EXERCISE MATERIALS:

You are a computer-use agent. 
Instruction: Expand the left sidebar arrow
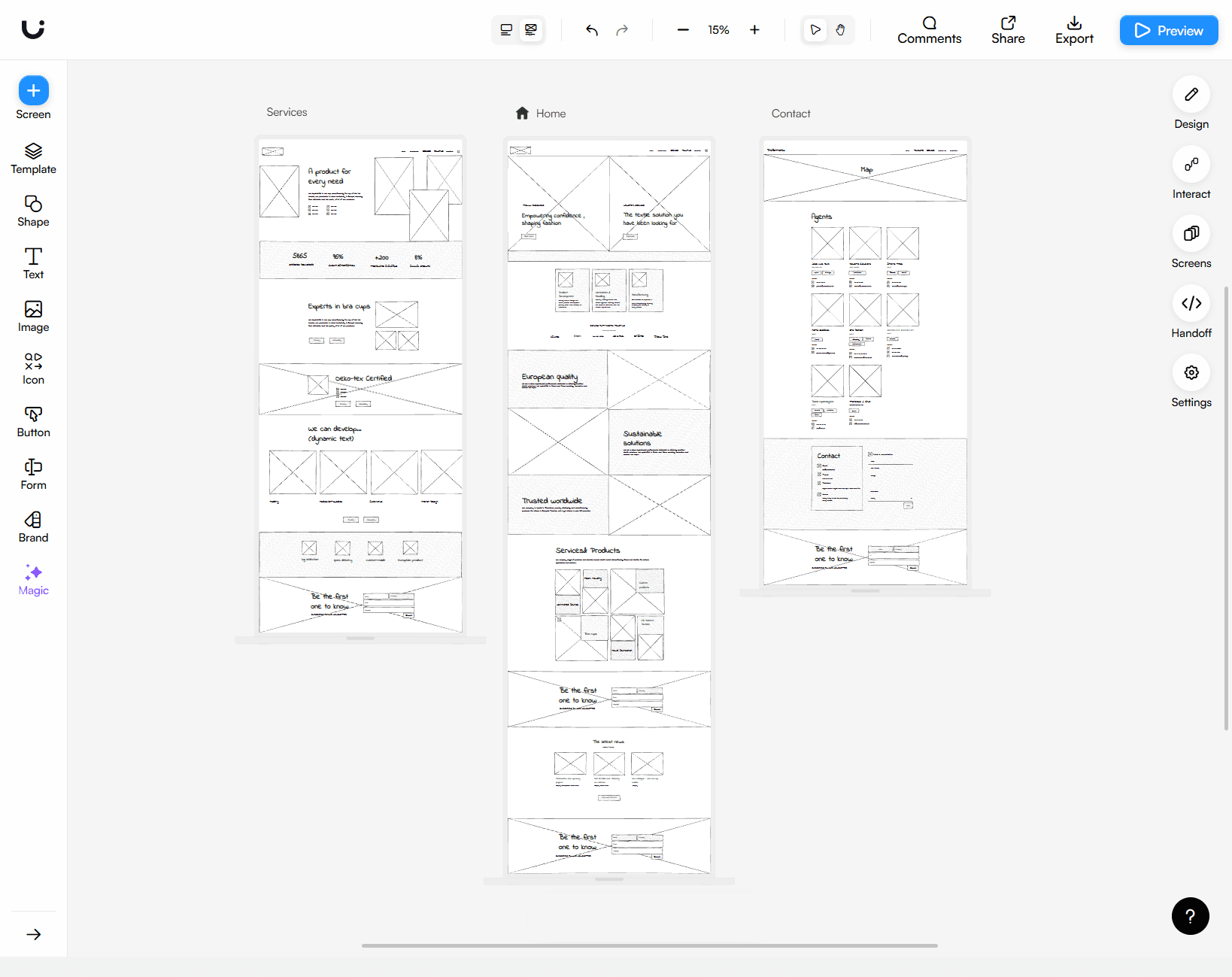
==
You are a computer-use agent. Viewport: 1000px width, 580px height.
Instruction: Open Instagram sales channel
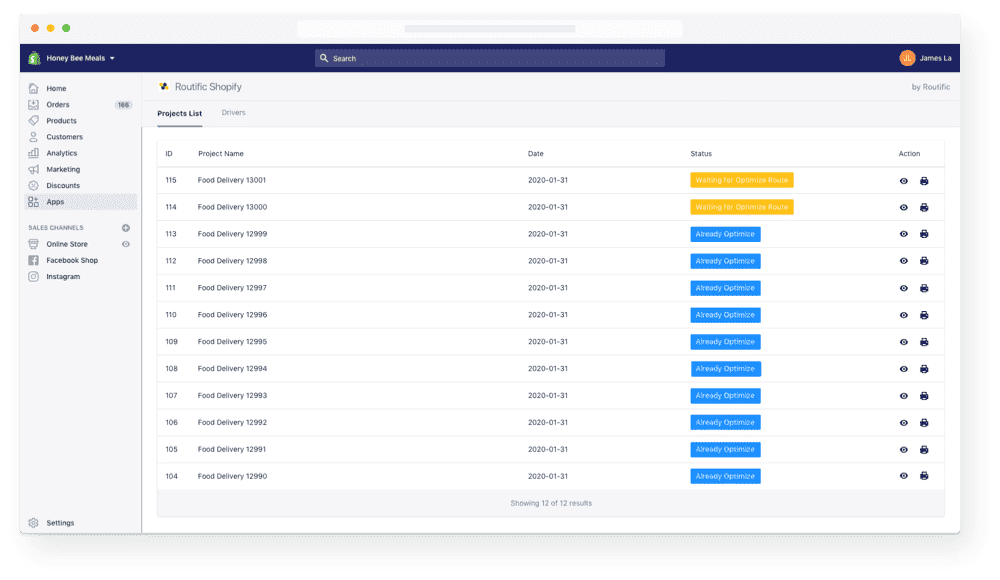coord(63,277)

WORK TO BE COMPLETED:
Within the records above, count the lines that include the string "computer"; state the number and nothing else.

EXERCISE RESPONSE:
2